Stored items
+++

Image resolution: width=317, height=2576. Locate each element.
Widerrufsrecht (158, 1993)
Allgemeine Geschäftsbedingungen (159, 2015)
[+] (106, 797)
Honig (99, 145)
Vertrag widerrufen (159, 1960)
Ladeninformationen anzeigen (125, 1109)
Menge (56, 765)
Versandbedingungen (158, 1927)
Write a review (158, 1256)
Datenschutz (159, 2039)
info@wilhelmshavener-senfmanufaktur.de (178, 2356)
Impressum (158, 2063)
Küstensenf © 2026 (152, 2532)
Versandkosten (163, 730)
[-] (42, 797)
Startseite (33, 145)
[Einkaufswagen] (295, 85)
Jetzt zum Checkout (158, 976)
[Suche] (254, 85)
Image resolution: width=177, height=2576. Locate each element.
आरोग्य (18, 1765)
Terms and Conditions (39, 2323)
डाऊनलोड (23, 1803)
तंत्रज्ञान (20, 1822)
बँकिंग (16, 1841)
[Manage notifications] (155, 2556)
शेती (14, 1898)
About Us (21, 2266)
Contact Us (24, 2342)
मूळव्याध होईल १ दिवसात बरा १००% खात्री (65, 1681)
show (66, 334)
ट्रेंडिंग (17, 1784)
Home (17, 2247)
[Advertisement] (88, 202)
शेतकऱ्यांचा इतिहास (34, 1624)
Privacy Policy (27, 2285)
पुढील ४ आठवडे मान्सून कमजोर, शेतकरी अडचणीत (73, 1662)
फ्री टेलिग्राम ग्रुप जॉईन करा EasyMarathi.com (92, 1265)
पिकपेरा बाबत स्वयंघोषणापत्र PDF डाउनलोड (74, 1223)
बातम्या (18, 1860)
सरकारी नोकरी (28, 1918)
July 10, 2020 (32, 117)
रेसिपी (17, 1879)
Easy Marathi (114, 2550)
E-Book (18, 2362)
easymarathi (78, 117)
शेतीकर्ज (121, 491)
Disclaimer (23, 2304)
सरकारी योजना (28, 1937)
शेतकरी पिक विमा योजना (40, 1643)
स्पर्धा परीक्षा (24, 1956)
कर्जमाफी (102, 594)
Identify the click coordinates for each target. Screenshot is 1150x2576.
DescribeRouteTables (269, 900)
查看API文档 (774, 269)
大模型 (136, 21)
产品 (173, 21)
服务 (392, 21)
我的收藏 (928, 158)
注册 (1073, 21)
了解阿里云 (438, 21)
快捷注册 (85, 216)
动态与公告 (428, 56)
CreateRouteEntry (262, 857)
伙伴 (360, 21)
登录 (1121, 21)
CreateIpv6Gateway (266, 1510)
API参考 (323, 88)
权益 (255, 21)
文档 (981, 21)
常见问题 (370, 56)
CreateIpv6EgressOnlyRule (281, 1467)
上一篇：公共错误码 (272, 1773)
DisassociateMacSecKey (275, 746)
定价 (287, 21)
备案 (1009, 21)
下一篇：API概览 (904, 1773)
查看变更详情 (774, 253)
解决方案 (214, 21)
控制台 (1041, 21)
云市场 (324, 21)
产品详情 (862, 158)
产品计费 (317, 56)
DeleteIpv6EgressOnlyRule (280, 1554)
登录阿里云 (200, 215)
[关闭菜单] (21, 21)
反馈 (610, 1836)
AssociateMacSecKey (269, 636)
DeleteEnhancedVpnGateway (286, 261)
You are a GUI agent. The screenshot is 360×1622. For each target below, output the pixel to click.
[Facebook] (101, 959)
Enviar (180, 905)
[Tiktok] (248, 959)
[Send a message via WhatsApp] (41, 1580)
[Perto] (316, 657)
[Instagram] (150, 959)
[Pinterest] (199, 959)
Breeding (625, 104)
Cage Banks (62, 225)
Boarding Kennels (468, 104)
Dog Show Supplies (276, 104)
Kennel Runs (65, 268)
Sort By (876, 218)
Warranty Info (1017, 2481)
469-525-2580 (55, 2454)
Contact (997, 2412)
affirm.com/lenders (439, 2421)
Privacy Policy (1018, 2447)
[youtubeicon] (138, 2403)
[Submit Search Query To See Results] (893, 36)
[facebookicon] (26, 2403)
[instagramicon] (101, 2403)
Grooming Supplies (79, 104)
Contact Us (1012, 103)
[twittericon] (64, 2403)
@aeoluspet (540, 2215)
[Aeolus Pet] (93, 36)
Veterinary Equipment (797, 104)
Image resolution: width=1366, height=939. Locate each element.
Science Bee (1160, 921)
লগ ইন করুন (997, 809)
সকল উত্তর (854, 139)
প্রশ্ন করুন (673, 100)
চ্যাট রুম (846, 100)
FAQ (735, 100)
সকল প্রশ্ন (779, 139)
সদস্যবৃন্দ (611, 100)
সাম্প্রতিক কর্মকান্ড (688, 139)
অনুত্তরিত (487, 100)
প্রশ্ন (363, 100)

+++

(Work item):
The entries above are to be retyped exactly.

(Written solution):
Image resolution: width=317, height=2576. Locate each element.
Widerrufsrecht (158, 1993)
Allgemeine Geschäftsbedingungen (159, 2015)
[+] (106, 797)
Honig (99, 145)
Vertrag widerrufen (159, 1960)
Ladeninformationen anzeigen (125, 1109)
Menge (56, 765)
Versandbedingungen (158, 1927)
Write a review (158, 1256)
Datenschutz (159, 2039)
info@wilhelmshavener-senfmanufaktur.de (178, 2356)
Impressum (158, 2063)
Küstensenf © 2026 (152, 2532)
Versandkosten (163, 730)
[-] (42, 797)
Startseite (33, 145)
[Einkaufswagen] (295, 85)
Jetzt zum Checkout (158, 976)
[Suche] (254, 85)
Image resolution: width=177, height=2576. Locate each element.
आरोग्य (18, 1765)
Terms and Conditions (39, 2323)
डाऊनलोड (23, 1803)
तंत्रज्ञान (20, 1822)
बँकिंग (16, 1841)
[Manage notifications] (155, 2556)
शेती (14, 1898)
About Us (21, 2266)
Contact Us (24, 2342)
मूळव्याध होईल १ दिवसात बरा १००% खात्री (65, 1681)
show (66, 334)
ट्रेंडिंग (17, 1784)
Home (17, 2247)
[Advertisement] (88, 202)
शेतकऱ्यांचा इतिहास (34, 1624)
Privacy Policy (27, 2285)
पुढील ४ आठवडे मान्सून कमजोर, शेतकरी अडचणीत (73, 1662)
फ्री टेलिग्राम ग्रुप जॉईन करा EasyMarathi.com (92, 1265)
पिकपेरा बाबत स्वयंघोषणापत्र PDF डाउनलोड (74, 1223)
बातम्या (18, 1860)
सरकारी नोकरी (28, 1918)
July 10, 2020 (32, 117)
रेसिपी (17, 1879)
Easy Marathi (114, 2550)
E-Book (18, 2362)
easymarathi (78, 117)
शेतीकर्ज (121, 491)
Disclaimer (23, 2304)
सरकारी योजना (28, 1937)
शेतकरी पिक विमा योजना (40, 1643)
स्पर्धा परीक्षा (24, 1956)
कर्जमाफी (102, 594)
Identify the click coordinates for each target. Screenshot is 1150x2576.
DescribeRouteTables (269, 900)
查看API文档 (774, 269)
大模型 (136, 21)
产品 (173, 21)
服务 (392, 21)
我的收藏 (928, 158)
注册 (1073, 21)
了解阿里云 (438, 21)
快捷注册 (85, 216)
动态与公告 (428, 56)
CreateRouteEntry (262, 857)
伙伴 (360, 21)
登录 (1121, 21)
CreateIpv6Gateway (266, 1510)
API参考 (323, 88)
权益 (255, 21)
文档 (981, 21)
常见问题 (370, 56)
CreateIpv6EgressOnlyRule (281, 1467)
上一篇：公共错误码 (272, 1773)
DisassociateMacSecKey (275, 746)
定价 (287, 21)
备案 (1009, 21)
下一篇：API概览 (904, 1773)
查看变更详情 (774, 253)
解决方案 (214, 21)
控制台 (1041, 21)
云市场 (324, 21)
产品详情 (862, 158)
产品计费 (317, 56)
DeleteIpv6EgressOnlyRule (280, 1554)
登录阿里云 (200, 215)
[关闭菜单] (21, 21)
反馈 (610, 1836)
AssociateMacSecKey (269, 636)
DeleteEnhancedVpnGateway (286, 261)
You are a GUI agent. The screenshot is 360×1622. For each target below, output the pixel to click.
[Facebook] (101, 959)
Enviar (180, 905)
[Tiktok] (248, 959)
[Send a message via WhatsApp] (41, 1580)
[Perto] (316, 657)
[Instagram] (150, 959)
[Pinterest] (199, 959)
Breeding (625, 104)
Cage Banks (62, 225)
Boarding Kennels (468, 104)
Dog Show Supplies (276, 104)
Kennel Runs (65, 268)
Sort By (876, 218)
Warranty Info (1017, 2481)
469-525-2580 (55, 2454)
Contact (997, 2412)
affirm.com/lenders (439, 2421)
Privacy Policy (1018, 2447)
[youtubeicon] (138, 2403)
[Submit Search Query To See Results] (893, 36)
[facebookicon] (26, 2403)
[instagramicon] (101, 2403)
Grooming Supplies (79, 104)
Contact Us (1012, 103)
[twittericon] (64, 2403)
@aeoluspet (540, 2215)
[Aeolus Pet] (93, 36)
Veterinary Equipment (797, 104)
Image resolution: width=1366, height=939. Locate each element.
Science Bee (1160, 921)
লগ ইন করুন (997, 809)
সকল উত্তর (854, 139)
প্রশ্ন করুন (673, 100)
চ্যাট রুম (846, 100)
FAQ (735, 100)
সকল প্রশ্ন (779, 139)
সদস্যবৃন্দ (611, 100)
সাম্প্রতিক কর্মকান্ড (688, 139)
অনুত্তরিত (487, 100)
প্রশ্ন (363, 100)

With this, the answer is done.